At another crisis of self-examination about why I have imploded my life to move to a new city just to be another struggling writer, I walk up to the central branch of the Free Library of Philadelphia with relief. In Boston, the same walk would bring flashback of elementary school fieldtrips with an assigned hand to hold of a girl who that week had decided not to be my friend. Or at the sculpted entrance I would scan over to the park benches where my cohort of punk rock teenagers would meet up to start our habitual hunt for a homeless guy to buy us beer. Escape is rare in a mind molded by a study of history and narrative.
But here I can be anonymous, more importantly my mind tingles from the increased oxygen of new air. At this library I don’t know how the books are organized or where the most comfortable chairs are. At this library the homeless people are not familiar. Here there is only the smallest chance that I bump into an old student from my days living as Ms. Baker.
Here I plop down on oddly lego like red chairs in front of the memoir shelves and scan through where my own book may one day sit – unopened and unread. I have been trying to anchor my writing into a succinct glib statement, ignoring the clench of angst at references the greats of Sedaris, Kerouac, and Burroughs. So I look for their books, to check again if my efforts could someday be among their radii. And the new and the unknown reveal a lesson – those names are not catalogued under memoir. In fact their books do no crowd together in any one section.

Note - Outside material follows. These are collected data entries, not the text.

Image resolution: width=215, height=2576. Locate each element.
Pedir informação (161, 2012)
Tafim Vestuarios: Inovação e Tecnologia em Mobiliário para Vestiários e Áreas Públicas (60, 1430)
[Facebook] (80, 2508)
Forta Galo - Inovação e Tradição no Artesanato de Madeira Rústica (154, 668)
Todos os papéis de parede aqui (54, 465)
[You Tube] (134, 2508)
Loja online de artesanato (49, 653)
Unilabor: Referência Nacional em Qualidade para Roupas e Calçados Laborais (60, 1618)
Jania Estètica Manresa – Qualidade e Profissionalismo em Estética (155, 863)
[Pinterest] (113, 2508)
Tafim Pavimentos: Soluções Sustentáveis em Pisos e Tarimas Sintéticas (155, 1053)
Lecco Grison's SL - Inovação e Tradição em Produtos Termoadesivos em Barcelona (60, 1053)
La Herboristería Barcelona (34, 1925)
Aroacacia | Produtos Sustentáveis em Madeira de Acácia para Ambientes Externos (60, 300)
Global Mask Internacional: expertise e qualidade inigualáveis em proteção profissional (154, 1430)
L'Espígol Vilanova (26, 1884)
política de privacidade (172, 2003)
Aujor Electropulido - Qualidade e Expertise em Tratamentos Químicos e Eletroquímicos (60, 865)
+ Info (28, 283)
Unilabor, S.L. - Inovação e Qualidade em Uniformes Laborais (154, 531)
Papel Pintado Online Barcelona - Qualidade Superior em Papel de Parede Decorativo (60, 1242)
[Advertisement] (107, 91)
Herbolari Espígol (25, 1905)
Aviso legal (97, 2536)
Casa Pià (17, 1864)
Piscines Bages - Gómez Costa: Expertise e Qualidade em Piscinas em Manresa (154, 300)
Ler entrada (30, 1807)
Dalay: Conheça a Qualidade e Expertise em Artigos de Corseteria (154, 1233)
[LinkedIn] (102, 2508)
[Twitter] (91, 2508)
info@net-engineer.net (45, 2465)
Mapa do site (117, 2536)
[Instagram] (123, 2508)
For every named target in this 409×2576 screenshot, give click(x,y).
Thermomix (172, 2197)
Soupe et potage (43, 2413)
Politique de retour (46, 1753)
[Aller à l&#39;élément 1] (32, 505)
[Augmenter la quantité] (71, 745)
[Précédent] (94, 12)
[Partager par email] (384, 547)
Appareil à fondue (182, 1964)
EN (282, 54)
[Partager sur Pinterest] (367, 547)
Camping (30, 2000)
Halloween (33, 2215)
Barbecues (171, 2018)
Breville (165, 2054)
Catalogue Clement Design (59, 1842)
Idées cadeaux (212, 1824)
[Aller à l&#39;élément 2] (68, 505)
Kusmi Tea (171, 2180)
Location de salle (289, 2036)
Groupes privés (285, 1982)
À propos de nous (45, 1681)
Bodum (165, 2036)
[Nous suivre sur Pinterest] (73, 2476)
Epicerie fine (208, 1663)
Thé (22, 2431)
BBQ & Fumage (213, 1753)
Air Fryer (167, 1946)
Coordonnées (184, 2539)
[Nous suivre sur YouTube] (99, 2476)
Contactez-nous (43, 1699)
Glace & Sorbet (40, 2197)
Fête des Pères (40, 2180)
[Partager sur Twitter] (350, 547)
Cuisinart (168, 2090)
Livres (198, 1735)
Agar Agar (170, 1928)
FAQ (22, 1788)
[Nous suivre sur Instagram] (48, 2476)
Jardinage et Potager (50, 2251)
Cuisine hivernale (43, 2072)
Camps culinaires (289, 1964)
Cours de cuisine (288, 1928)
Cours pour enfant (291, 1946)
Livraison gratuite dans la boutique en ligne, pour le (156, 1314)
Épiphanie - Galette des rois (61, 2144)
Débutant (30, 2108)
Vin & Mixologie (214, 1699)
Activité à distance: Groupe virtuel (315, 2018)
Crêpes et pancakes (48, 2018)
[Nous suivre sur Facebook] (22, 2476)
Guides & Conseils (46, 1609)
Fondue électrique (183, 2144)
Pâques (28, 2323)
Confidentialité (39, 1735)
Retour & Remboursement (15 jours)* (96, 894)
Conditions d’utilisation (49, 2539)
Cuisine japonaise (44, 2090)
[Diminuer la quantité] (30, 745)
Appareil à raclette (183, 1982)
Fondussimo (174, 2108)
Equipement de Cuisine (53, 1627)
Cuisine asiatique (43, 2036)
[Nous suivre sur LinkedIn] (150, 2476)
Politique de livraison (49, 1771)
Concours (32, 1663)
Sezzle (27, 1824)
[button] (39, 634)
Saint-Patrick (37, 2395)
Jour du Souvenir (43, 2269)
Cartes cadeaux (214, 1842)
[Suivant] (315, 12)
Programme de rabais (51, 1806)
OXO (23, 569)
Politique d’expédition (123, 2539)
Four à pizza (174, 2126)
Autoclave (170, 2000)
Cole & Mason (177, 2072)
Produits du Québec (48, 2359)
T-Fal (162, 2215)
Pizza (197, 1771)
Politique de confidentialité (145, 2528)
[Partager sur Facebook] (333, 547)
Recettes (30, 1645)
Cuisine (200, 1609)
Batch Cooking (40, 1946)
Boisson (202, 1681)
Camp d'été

They float between essays, fiction, humor, non-fiction, memoir…and I am stunned.
The librarian is confused at my enthusiastic gratitude for her looking up those names on her computer. “Do you want to write down these call numbers?” I grin ear to ear, “No no, you have answered my question, thank you, thank you so much.” She turns her screen back and resettles her face to neutral.
But she may have just saved me, chiseling out where I might belong, where my future book could someday sit – the place that no one catalogues the same, mixed in and scattered about.